Par la suite, le changement de Gauleiter et la nomination à ce poste de Gustav Adolf Scheel (1907-1979) en novembre 1941 ont probablement réduit l’influence de Welz sur la politique culturelle à Salzbourg1. Ne voulant pas que celui-ci pût continuer d’agir en « maître de la confusion2 » entre missions officielles et profit personnel, Scheel écrivait à von Schirach qu’il avait

« pris une nouvelle voie avec Welz. Après l’occupation de la France, Welz y a réalisé d’assez gros achats sur ordre du gauleiter Rainer. Il a profité de cette occasion pour faire aussi une quantité considérable d’achats pour son propre compte. Jusqu’à ce que je prenne mon poste à Salzbourg, on ne savait absolument pas quels tableaux, tapis, etc. appartenaient au Reichsgau et lesquels étaient la propriété personnelle de Welz. W. en a disposé à chaque fois comme il convenait à ses affaires personnelles3 ».
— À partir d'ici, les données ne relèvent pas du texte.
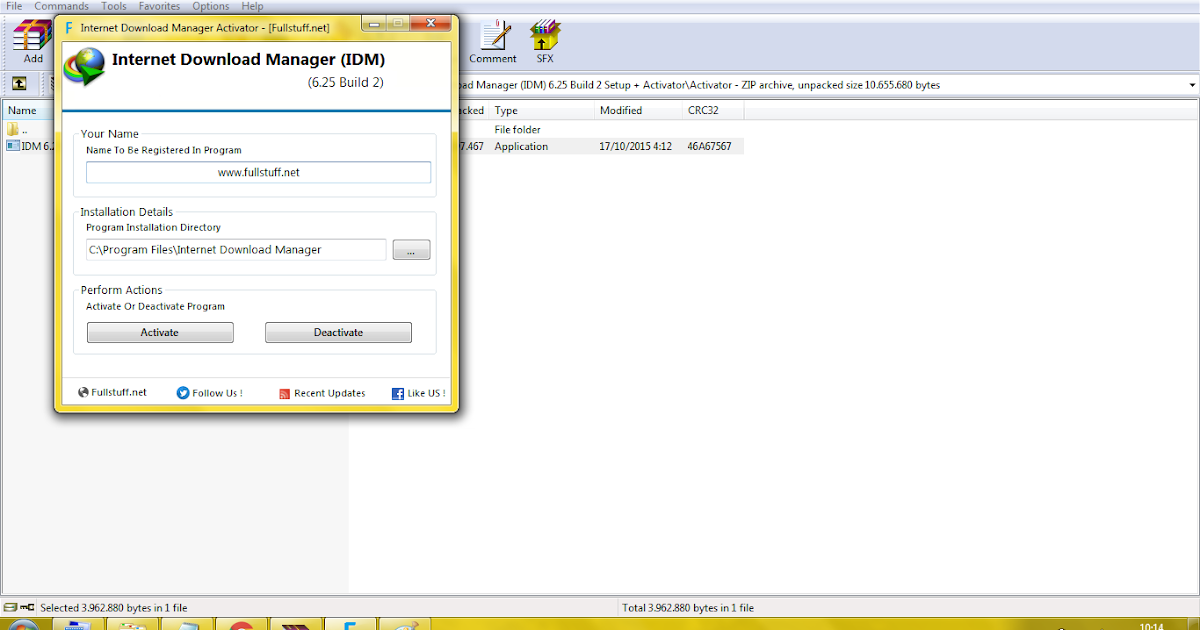The height and width of the screenshot is (630, 1200).
Task: Open the SFX conversion tool
Action: pyautogui.click(x=544, y=38)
En avril 1942, Welz dut prendre acte du souhait du nouveau gauleiter que « tous les objets acquis pour le Reichsgau de Salzbourg soient remis à celui-ci » :

« Je n’avais jamais reçu de commandes précises pour les achats en France. Le choix des œuvres d’art et des objets d’ameublement à acquérir était plus ou moins laissé à mon entière initiative et à mes risques personnels. Mes accords initiaux avec le Gauleiter Dr Rainer ne comportaient qu’une obligation d’en réserver la préemption au Reichsgau de Salzbourg. […] C’est à la collection d’œuvres d’art de la Landesgalerie que je porte un amour fanatique. En tant que national-socialiste, je veux contribuer, dans les limites de mes capacités, à mener à bien une œuvre qui est au service de la collectivité4. »

Après la guerre

À la demande de la Commission française de récupération artistique, Welz a été interné par les Américains de novembre 1945 à avril 1947 au « Camp Marcus W. Orr », à Glasenbach, au sud de Salzbourg1. La correspondance que Welz a entretenue depuis le camp montre clairement qu’il n’était pas du tout prêt à remettre en question les pratiques commerciales qui avaient été les siennes à l’époque nazie : « Parfois je crois vraiment être au bout. S’ajoute en outre la conscience d’avoir sacrifié la moitié de ma vie à un but qui sera probablement détruit aujourd’hui par des mains incompétentes2. » Le marchand d’art salzbourgeois Fritz Hoefner, qui avait été nommé en novembre 1945 administrateur provisoire de la Galerie Welz, a porté plainte contre Welz auprès du Tribunal du peuple (Volksgericht) de Linz en juin 1947. Les poursuites engagées en vertu du paragraphe 6 de la loi sur les crimes de guerre (« enrichissement abusif en tirant profit de la prise de pouvoir par les nazis ») ont été abandonnées en janvier 19503.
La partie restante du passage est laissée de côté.